▶ AIM OF THE TASK
Produce a copy of every line in the records that holds the string "width".

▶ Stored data
-- -- --

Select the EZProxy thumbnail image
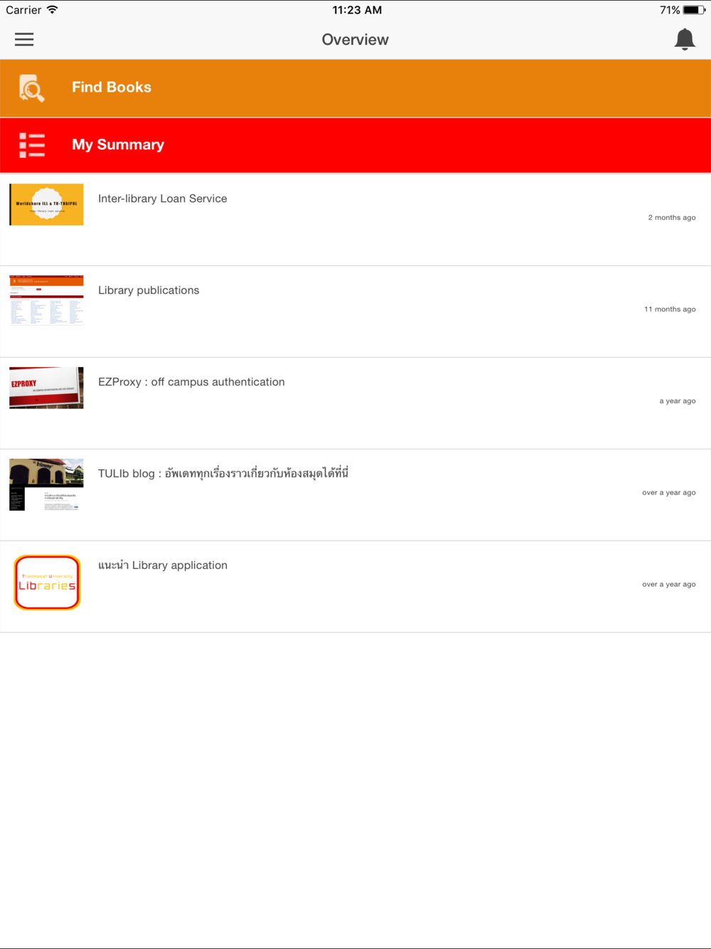Screen dimensions: 711x949 tap(46, 388)
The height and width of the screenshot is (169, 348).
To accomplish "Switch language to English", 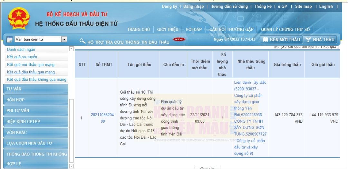I will coord(326,6).
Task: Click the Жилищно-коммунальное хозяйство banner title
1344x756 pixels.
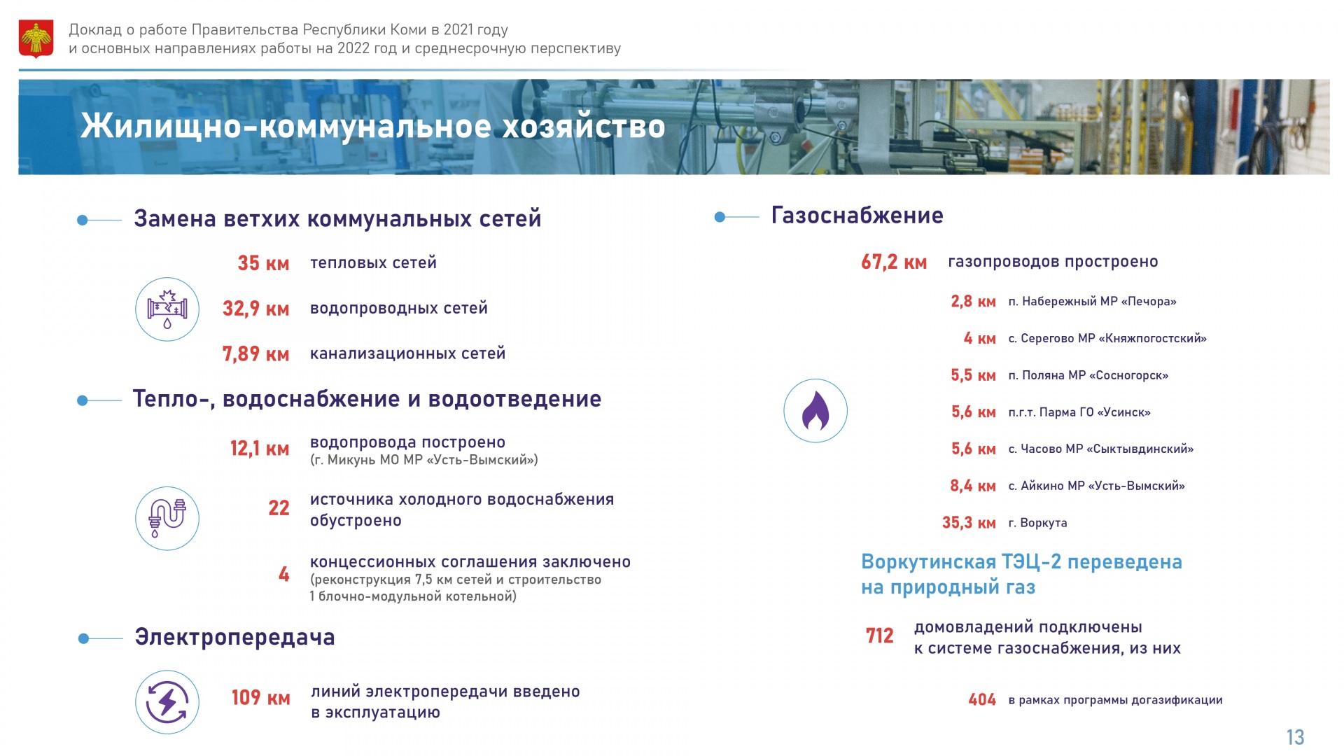Action: click(372, 127)
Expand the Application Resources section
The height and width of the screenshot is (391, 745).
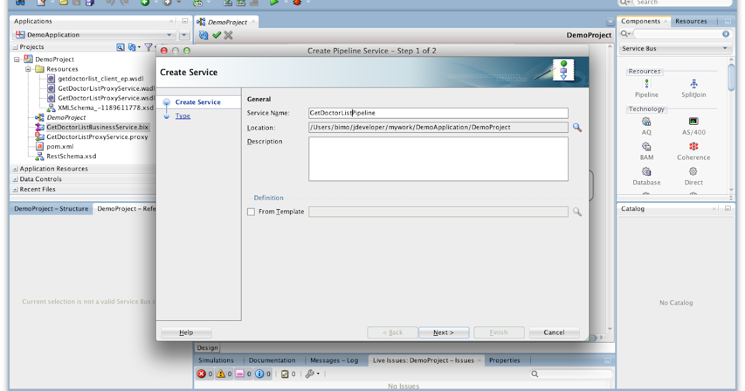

-- -- --

▶ SOLUTION TO THIS TASK
The height and width of the screenshot is (169, 348).
The height and width of the screenshot is (391, 745).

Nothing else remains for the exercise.